BEGIN EXTRACT TO READ

After thorough comparisons of various project delivery methods such as the traditional method, design and construct method and in house development method I came to the conclusion the best option would be the traditional method of project delivery. Traditional project delivery is the most frequently used method for construction projects. Using this method, the owner, designer and contractor are the 3 main parties of the structure. If a project manager/construction manager is involved in the process, the designer may assist the owner in administering the construction contract, including determining project progress for payment reasons.
Reasons for the use of a Traditional project delivery method: This method has been the standard delivery method for many years in comparison to other methods therefore it is widely applicable, well understood and has well establishes and clearly defined roles for parties involved. Because the completion of plans and specifications is done before the award, the main contract allows the owner and contractor to make relatively accurate estimates in relation to the cost and time of the project.
Other methods such as the design and construction method of project delivery make it difficult to estimate cost of a project due to the lack of documentation. Because this is a warehouse there will most likely not be any difficult design issues in relation to its construction BUT if there were, the risk would be low because sufficient time has been provided before construction for the development and design/production of documentation.

END EXTRACT TO READ
BEGIN DATA

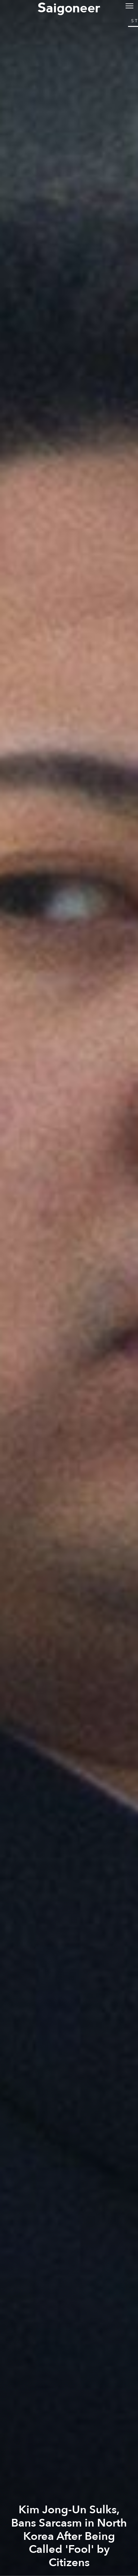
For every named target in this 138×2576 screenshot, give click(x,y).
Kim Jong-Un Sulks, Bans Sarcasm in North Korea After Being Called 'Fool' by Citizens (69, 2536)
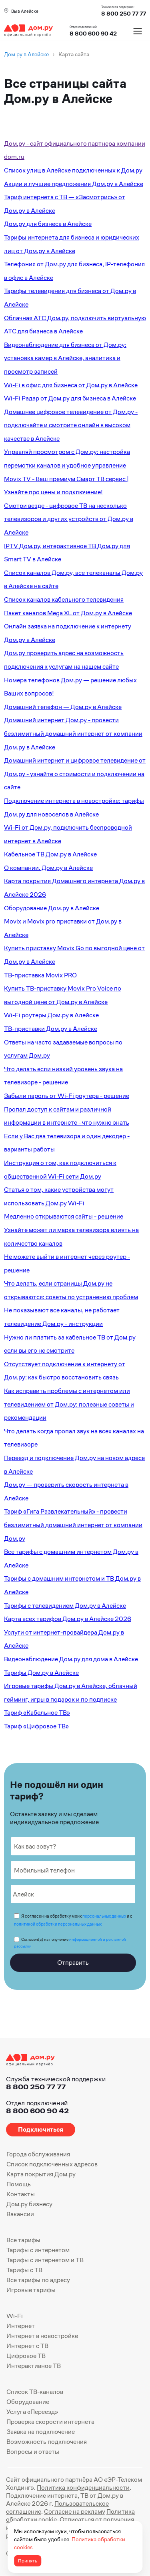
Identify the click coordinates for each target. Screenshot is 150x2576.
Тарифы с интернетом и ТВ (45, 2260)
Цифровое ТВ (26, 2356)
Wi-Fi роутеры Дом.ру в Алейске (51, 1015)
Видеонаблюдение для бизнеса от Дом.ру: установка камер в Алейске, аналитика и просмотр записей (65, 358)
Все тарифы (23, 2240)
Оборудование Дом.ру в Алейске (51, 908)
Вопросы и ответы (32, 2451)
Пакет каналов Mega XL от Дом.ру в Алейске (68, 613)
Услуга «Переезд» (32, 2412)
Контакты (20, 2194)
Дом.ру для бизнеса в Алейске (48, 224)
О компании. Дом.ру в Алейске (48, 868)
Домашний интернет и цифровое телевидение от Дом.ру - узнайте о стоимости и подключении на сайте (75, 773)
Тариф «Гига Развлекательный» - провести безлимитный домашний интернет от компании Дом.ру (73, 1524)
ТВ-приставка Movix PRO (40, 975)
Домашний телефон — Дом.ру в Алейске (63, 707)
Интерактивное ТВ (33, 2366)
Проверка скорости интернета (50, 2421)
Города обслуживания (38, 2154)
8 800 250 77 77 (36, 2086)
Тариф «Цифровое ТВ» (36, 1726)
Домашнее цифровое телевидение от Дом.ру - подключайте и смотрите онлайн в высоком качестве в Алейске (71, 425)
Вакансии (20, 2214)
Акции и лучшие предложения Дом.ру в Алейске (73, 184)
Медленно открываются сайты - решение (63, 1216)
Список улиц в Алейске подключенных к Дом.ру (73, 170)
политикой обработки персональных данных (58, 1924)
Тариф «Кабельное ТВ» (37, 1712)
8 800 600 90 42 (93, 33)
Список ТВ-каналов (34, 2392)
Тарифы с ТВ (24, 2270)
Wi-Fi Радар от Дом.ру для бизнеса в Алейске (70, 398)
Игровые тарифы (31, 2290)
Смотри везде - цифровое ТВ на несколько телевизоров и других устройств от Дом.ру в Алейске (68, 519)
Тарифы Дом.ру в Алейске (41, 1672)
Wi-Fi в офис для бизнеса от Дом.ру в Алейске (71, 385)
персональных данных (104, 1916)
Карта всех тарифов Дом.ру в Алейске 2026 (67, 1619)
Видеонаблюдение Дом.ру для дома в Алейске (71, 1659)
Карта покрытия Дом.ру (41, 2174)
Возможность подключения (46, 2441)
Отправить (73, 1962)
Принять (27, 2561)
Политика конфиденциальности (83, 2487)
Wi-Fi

END DATA

-- EXERCISE INSTRUCTIONS --
1: Please retype the project delivery passage between "Other methods such" and "design/production of documentation.", inclusive.
2: Name the main parties that the project delivery passage says make up the structure of the traditional method.
3: Decide whether each statement agrees with the project delivery passage, answering yes or no and quoting the words that settle it.
(a) Traditional project delivery is the most frequently used method for construction projects.
(b) The design and construction method makes the cost of a project easy to estimate.
(c) Plans and specifications are completed after the contract is awarded.
Rely only on the project delivery passage when responding.

-- RESULTS FOR EACH TASK --
1:
Other methods such as the design and construction method of project delivery make it difficult to estimate cost of a project due to the lack of documentation. Because this is a warehouse there will most likely not be any difficult design issues in relation to its construction BUT if there were, the risk would be low because sufficient time has been provided before construction for the development and design/production of documentation.

2: The owner, the designer and the contractor.

3:
(a) Yes: "Traditional project delivery is the most frequently used method for construction projects."
(b) No: "make it difficult to estimate cost of a project due to the lack of documentation"
(c) No: "the completion of plans and specifications is done before the award"